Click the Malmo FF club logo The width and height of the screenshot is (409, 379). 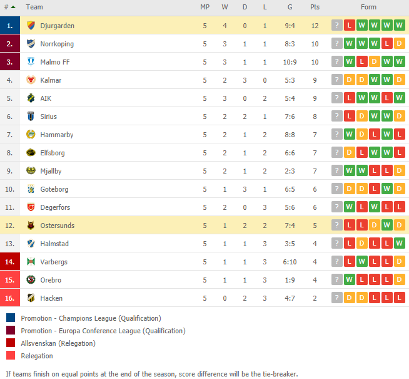31,62
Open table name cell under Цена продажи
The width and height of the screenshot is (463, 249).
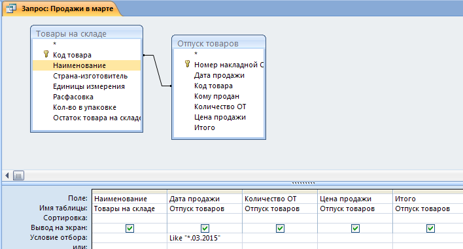tap(355, 208)
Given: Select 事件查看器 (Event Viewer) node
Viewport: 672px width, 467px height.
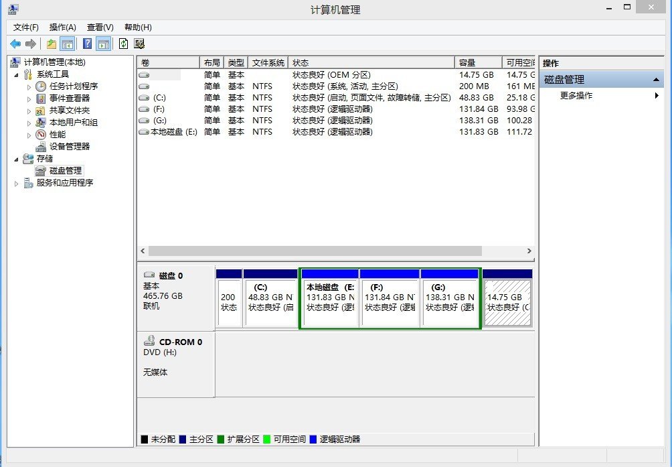Looking at the screenshot, I should coord(69,98).
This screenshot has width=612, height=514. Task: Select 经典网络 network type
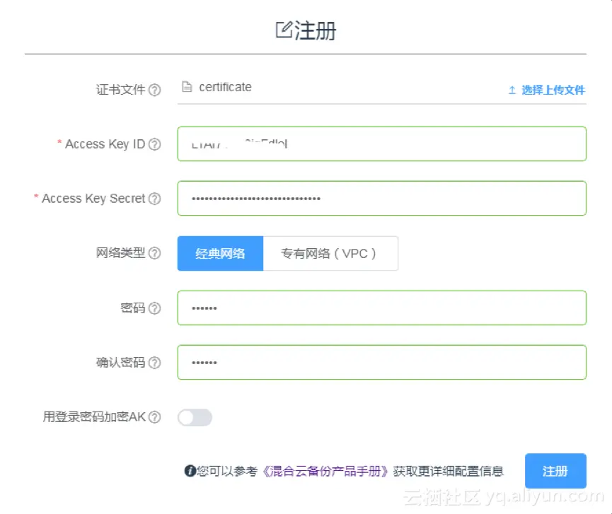220,253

##########

> Action item
Could you restate exactly the lines from the line containing "The width and height of the screenshot is (463, 249)." through the end of the listing, both ends included and nothing else, leaving the images out?

> Reply to the exercise
The width and height of the screenshot is (463, 249).
tap(355, 208)
Given: Select 事件查看器 (Event Viewer) node
Viewport: 672px width, 467px height.
Looking at the screenshot, I should coord(69,98).
This screenshot has width=612, height=514. Task: Select 经典网络 network type
220,253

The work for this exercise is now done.